--- Dataset records Enclosed Below ---

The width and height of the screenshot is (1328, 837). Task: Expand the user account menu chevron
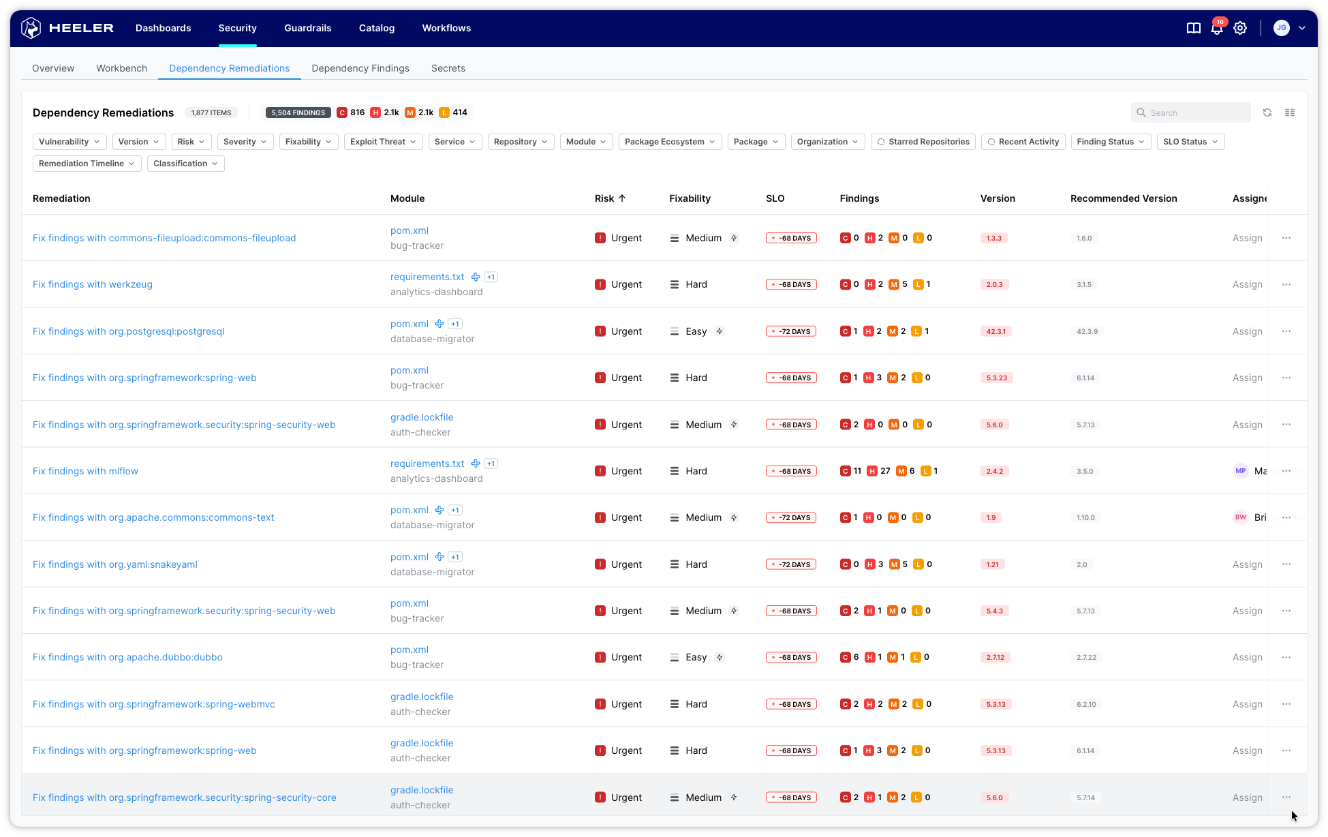(1302, 28)
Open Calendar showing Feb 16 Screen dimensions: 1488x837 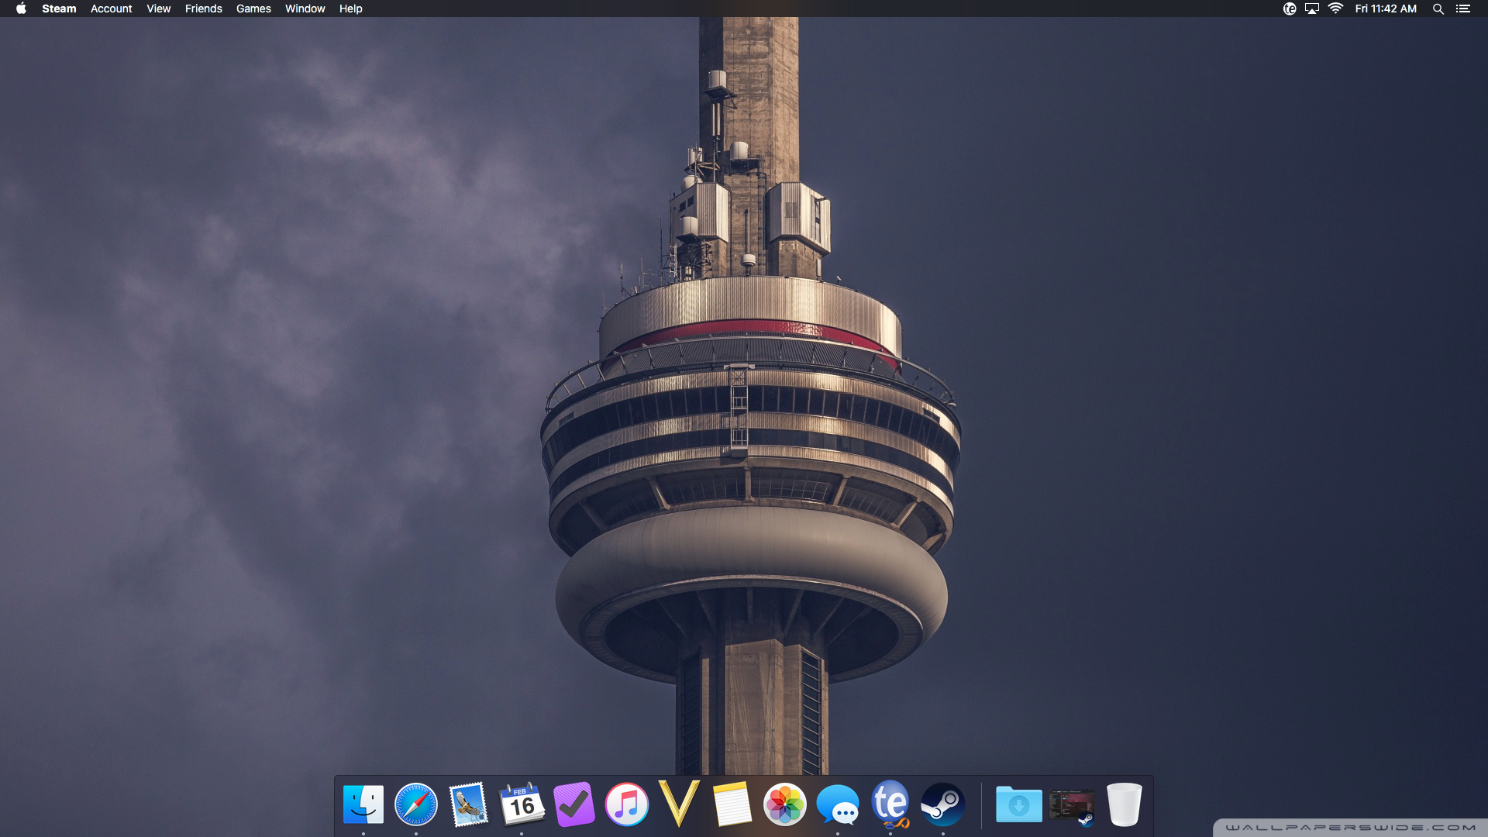pos(522,804)
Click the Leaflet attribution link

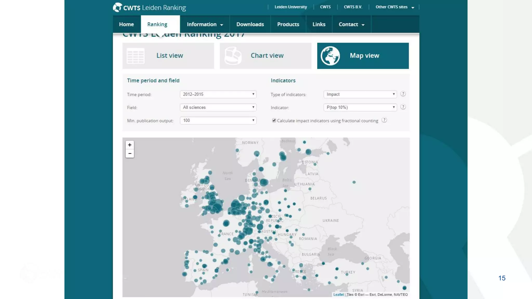click(338, 295)
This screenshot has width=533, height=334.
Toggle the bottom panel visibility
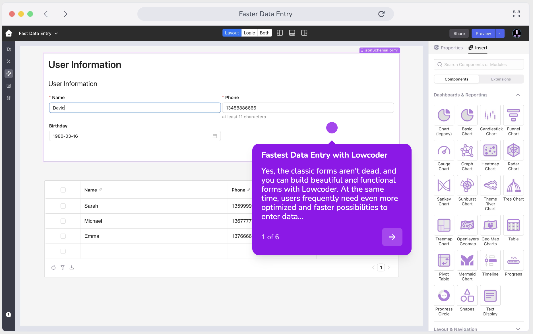[x=292, y=33]
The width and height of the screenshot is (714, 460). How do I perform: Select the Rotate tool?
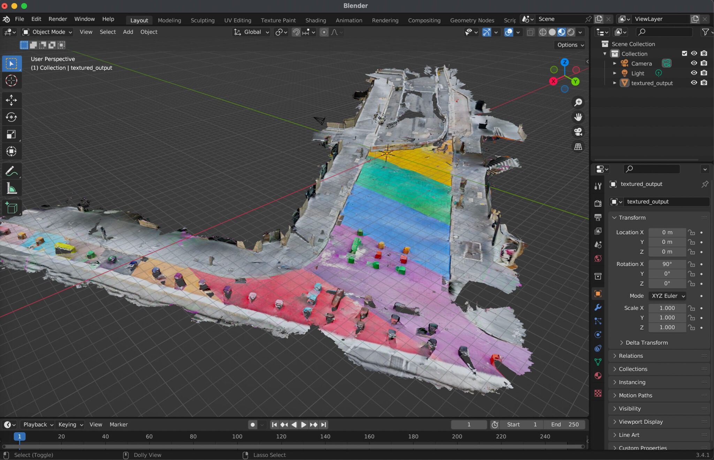point(11,117)
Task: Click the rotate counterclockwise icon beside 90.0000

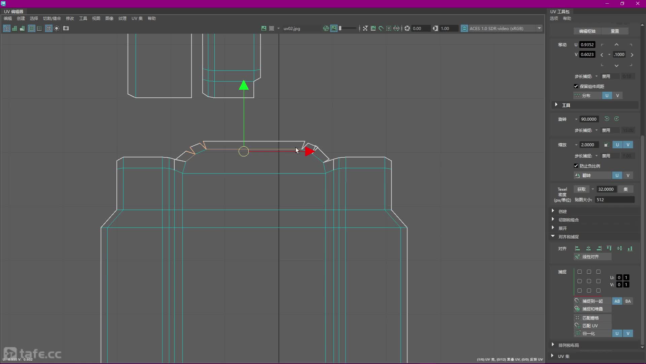Action: pyautogui.click(x=607, y=119)
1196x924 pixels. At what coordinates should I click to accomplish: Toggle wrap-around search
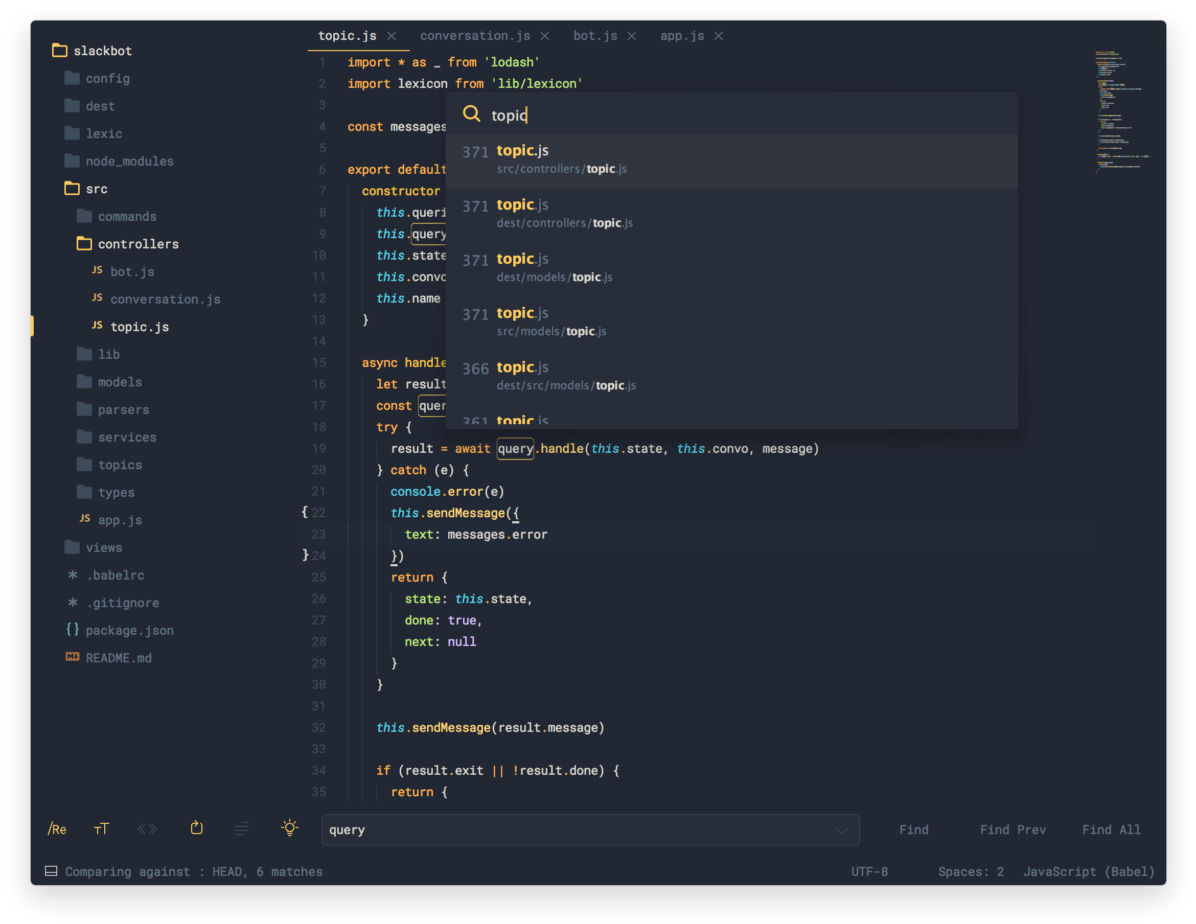[197, 828]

--- End of Enclosed Dataset records ---

# [Task statement]
Exclude the pictures, and output exactly the lines from the one with "Task: Click the" through the last line of the records, both included.

# [Finished exercise]
Task: Click the rotate counterclockwise icon beside 90.0000

Action: pyautogui.click(x=607, y=119)
1196x924 pixels. At what coordinates should I click to accomplish: Toggle wrap-around search
[197, 828]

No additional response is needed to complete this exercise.